— start RECORDED INFORMATION —

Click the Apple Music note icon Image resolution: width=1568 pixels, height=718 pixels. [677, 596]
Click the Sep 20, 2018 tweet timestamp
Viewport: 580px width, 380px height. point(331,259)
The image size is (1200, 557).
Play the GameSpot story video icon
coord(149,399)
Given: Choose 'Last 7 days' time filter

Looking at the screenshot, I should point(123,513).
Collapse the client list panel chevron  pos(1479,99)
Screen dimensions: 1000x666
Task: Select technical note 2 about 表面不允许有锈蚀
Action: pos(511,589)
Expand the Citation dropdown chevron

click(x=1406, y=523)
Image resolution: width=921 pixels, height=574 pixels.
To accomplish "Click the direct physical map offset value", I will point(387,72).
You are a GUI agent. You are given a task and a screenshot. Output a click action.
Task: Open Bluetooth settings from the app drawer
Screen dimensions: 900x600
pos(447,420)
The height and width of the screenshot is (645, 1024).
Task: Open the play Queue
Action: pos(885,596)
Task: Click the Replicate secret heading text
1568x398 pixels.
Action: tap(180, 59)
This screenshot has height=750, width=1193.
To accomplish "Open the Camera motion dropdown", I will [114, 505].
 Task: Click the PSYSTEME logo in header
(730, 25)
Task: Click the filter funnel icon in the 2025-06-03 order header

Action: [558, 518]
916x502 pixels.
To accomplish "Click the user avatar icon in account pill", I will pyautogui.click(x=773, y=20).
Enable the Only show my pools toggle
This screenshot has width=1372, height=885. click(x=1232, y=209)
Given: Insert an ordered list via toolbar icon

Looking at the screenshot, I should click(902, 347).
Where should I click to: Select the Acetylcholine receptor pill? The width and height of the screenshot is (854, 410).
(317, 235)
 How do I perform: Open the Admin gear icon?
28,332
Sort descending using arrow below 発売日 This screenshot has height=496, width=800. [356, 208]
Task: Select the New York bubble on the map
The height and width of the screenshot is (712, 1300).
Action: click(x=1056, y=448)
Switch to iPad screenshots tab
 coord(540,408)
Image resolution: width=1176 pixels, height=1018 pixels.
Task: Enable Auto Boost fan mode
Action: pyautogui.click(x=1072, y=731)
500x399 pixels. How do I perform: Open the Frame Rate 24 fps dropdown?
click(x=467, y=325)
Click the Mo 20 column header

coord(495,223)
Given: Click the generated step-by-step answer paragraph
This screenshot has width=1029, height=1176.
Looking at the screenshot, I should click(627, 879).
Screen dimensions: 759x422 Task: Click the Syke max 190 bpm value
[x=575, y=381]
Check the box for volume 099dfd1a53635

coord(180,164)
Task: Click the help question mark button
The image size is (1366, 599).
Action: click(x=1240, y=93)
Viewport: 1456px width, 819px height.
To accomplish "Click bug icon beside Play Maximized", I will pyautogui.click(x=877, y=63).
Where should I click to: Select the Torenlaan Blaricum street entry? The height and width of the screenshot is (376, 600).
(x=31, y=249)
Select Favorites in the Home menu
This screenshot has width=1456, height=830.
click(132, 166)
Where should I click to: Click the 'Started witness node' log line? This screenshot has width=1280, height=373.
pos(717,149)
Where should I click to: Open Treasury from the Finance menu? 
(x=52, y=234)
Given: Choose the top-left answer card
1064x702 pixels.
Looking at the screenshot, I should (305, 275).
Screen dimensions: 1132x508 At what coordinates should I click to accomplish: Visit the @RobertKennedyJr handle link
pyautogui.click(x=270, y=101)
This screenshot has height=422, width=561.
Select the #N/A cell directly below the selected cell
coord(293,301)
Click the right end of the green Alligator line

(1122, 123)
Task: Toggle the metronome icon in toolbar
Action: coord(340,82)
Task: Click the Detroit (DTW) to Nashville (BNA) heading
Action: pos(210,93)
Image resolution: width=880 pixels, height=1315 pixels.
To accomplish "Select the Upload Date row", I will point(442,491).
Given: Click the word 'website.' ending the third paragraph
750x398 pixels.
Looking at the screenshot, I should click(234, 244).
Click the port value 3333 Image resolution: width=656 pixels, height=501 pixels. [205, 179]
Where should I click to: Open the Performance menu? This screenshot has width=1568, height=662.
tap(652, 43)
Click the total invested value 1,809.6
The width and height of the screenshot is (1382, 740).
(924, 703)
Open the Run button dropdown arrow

— end RECORDED INFORMATION —

TASK DIRECTIONS: Retype the items above, beginning at the line that contains "Given: Choose the top-left answer card" and stopping after the line that contains "coord(293,301)".

SOLUTION FOR THIS PROBLEM:
Given: Choose the top-left answer card
1064x702 pixels.
Looking at the screenshot, I should (305, 275).
Screen dimensions: 1132x508 At what coordinates should I click to accomplish: Visit the @RobertKennedyJr handle link
pyautogui.click(x=270, y=101)
This screenshot has height=422, width=561.
Select the #N/A cell directly below the selected cell
coord(293,301)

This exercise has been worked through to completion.